Returning to why davka men were barred from entering Israel but women were allowed the privilege, R. Luntshitz remarks that the men hated the land because they hated to give charity. The men cried: We remember the fish that we used to eat free in Egypt, the cucumbers, the melons, the leeks, the onions, and the garlic. (Numbers 11:5) Hazal are doresh that they were really saying that this food was free from the obligation to give terumot u-ma‘aserot. And that is why the Torah singled out those species of foods (cucumbers, etc.). The reason is because these foods are exempt from terumot u-ma‘aserot even on the rabbinic level!
The righteous women of that generation, on the other hand, loved to give charity. Not only did they love to separate hallah, a mitzvah particularly relevant to them, but they loved to give the charity expressed in all terumot u-ma‘aserot. Therefore, they loved the fact that they would be entering a land where the giving of such agricultural gifts was obligatory. As they knew that their real estate (with the attending crops) would legally belong to their husbands and not to them, they desired to enter a land where their husbands, at least, would be obligated to give charity. This is the meaning, R. Luntshitz declares, behind the statement of Hazal that it was due to the merit of the righteous women of the generation that the children of Israel were redeemed from Egypt (Sotah 11b). The point is not just that they left Egypt. The point is also that they went davka to Israel, a land that would have an obligation of agricultural tzedakah placed upon their crops, and the desire of the women to give tzedakah would be fulfilled. And this is why the daughters of Zelophehad cried, Give us a holding [in Eretz Yisrael]. (Numbers 27:4)
After providing two explanations why davka the women of the previous generation merited to enter the Land, Keli Yaqar points out that these traits, modesty and abstention from sexual immorality on the one hand and beneficence, kindness, and generosity in the matter of giving charity on the other, were both characteristic of Joseph “the tzaddiq.” (To be sure, this notion may already be adumbrated in Rashi and the Sifre to Numbers 27:1. These sources, however, only state that Joseph loved the land.

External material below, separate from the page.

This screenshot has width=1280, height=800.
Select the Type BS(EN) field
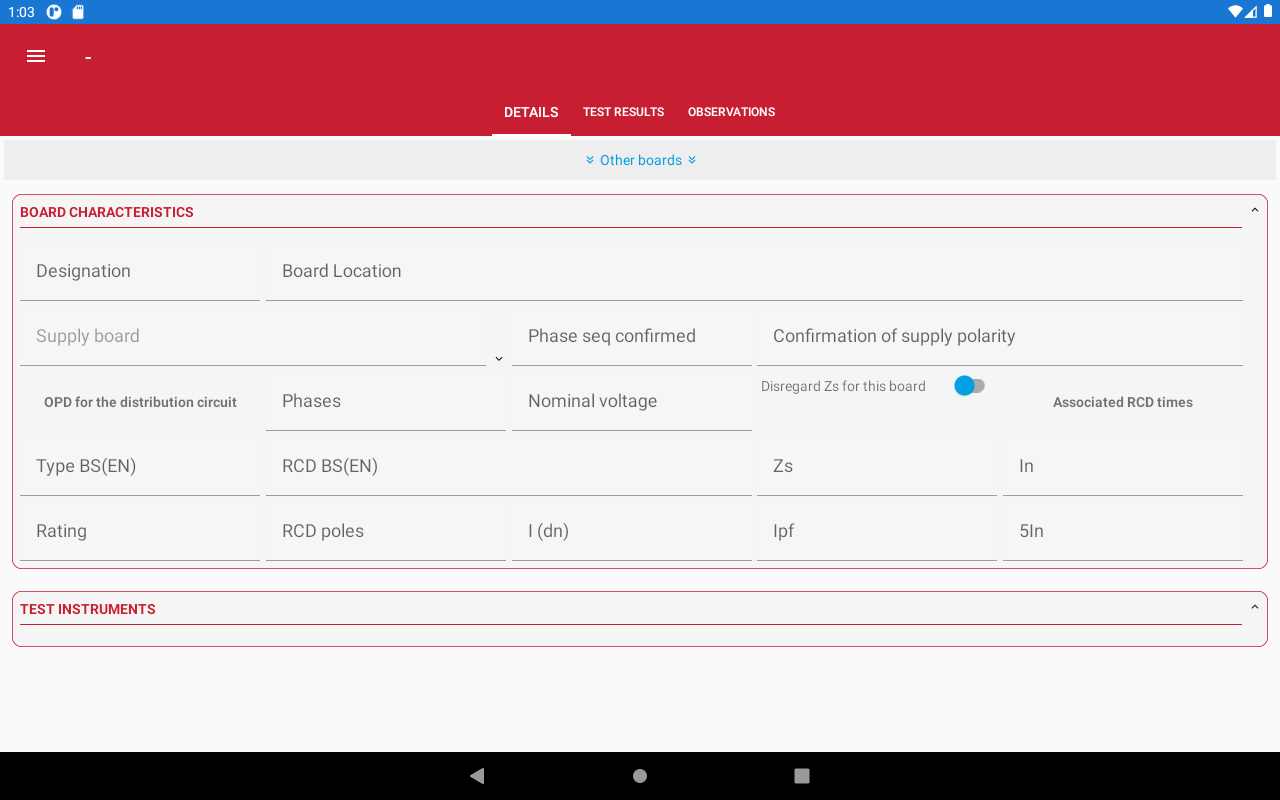tap(140, 467)
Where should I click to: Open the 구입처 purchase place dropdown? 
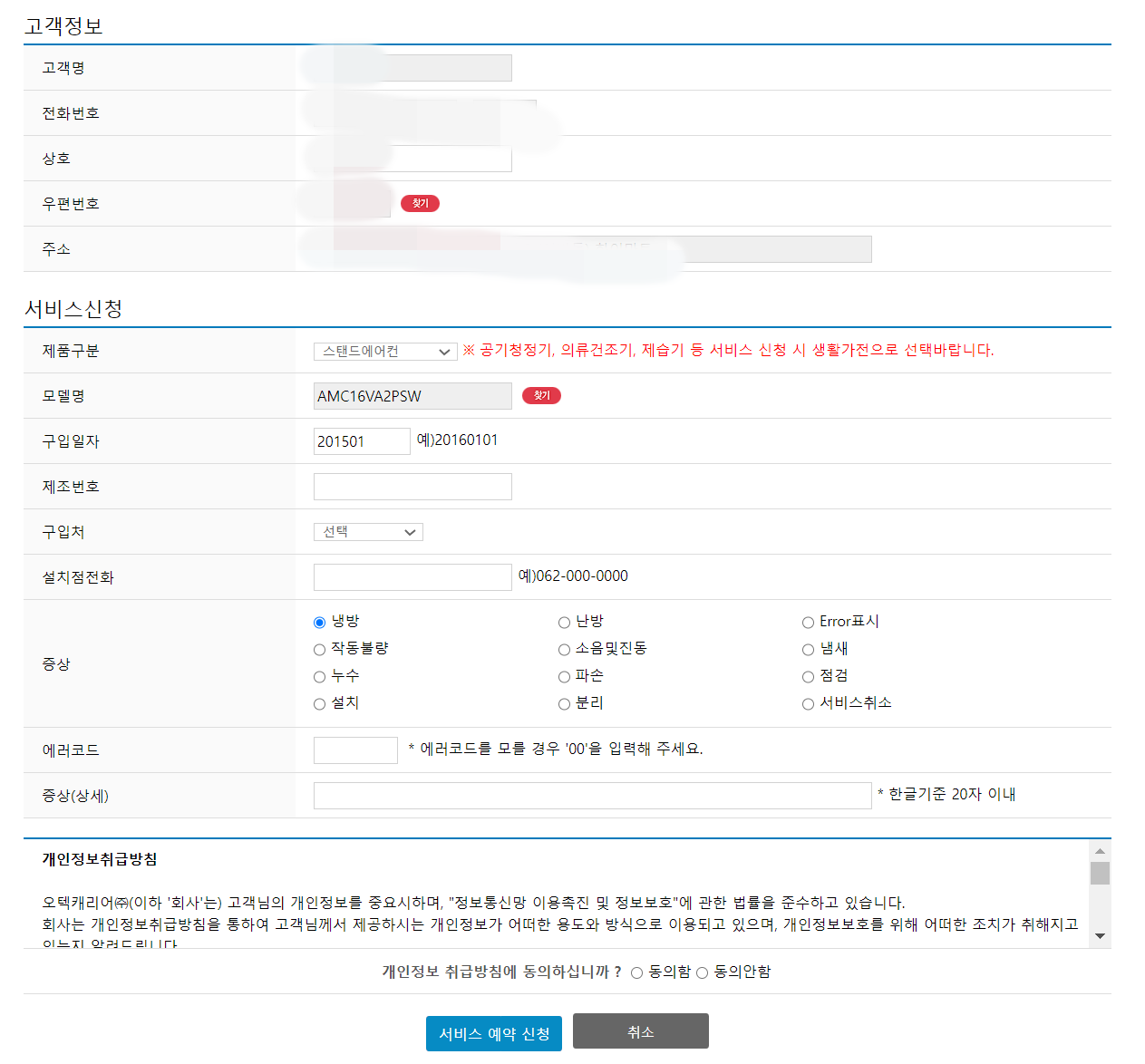click(367, 531)
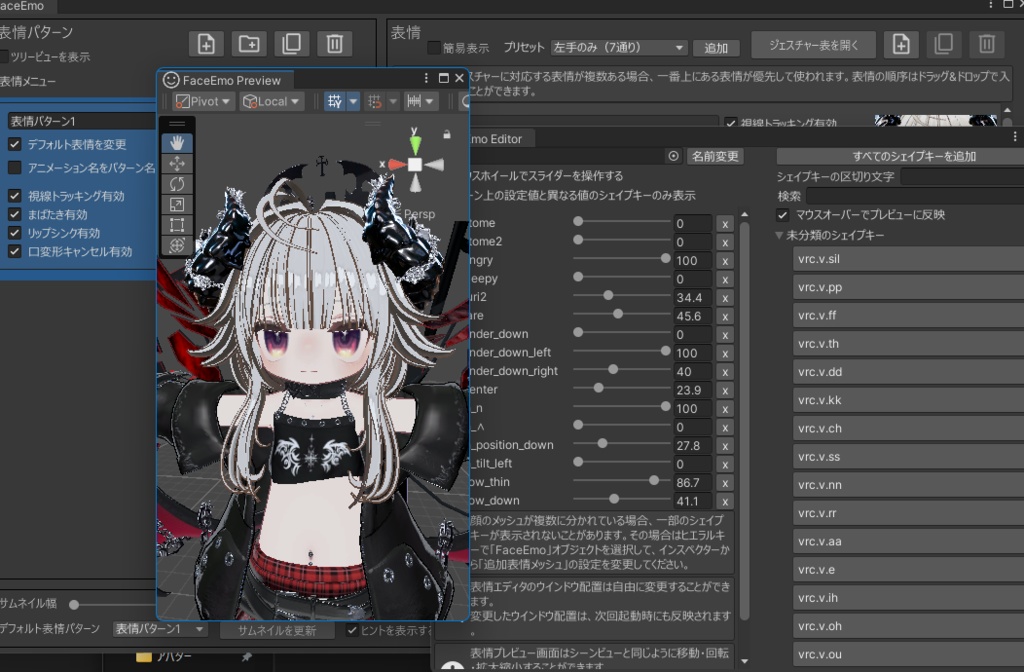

They do not make the further equation between the specific traits of Joseph and the traits of the daughters of Zelophehad. Keli Yaqar does). Joseph’s resistance against Potiphar’s wife’s seductive charms illustrated his iron discipline in the matter of sexual behavior. On the other hand, his generosity in feeding the nation of Egypt during the famine expressed his desire to give charity to the poor. His descendants, the daughters of Zelophehad, inherited both traits. Therefore, they yearned for an inheritance in the Land of Israel.
The Book of Numbers concludes with the report that the daughters of Zelophehad married men from the tribe of Joseph. Mahlah, Tirzah, Hoglah, Milcah, and Noah, Zelophehad’s daughters, were married to sons of their uncles, marrying into clans of the descendants of Manasseh son of Joseph; and so their share remained in the tribe of their father’s clan (Numbers 36:110-12). Hazal comment that these righteous women married men who were fitting for them. For his part, Keli Yaqar concludes his exposition by commenting that they married individuals who, like them, were careful not to transgress any violations of sexual immorality, and who were lovers of charity. And in adhering to the moral law of abstention from immorality, they were indeed “wise.”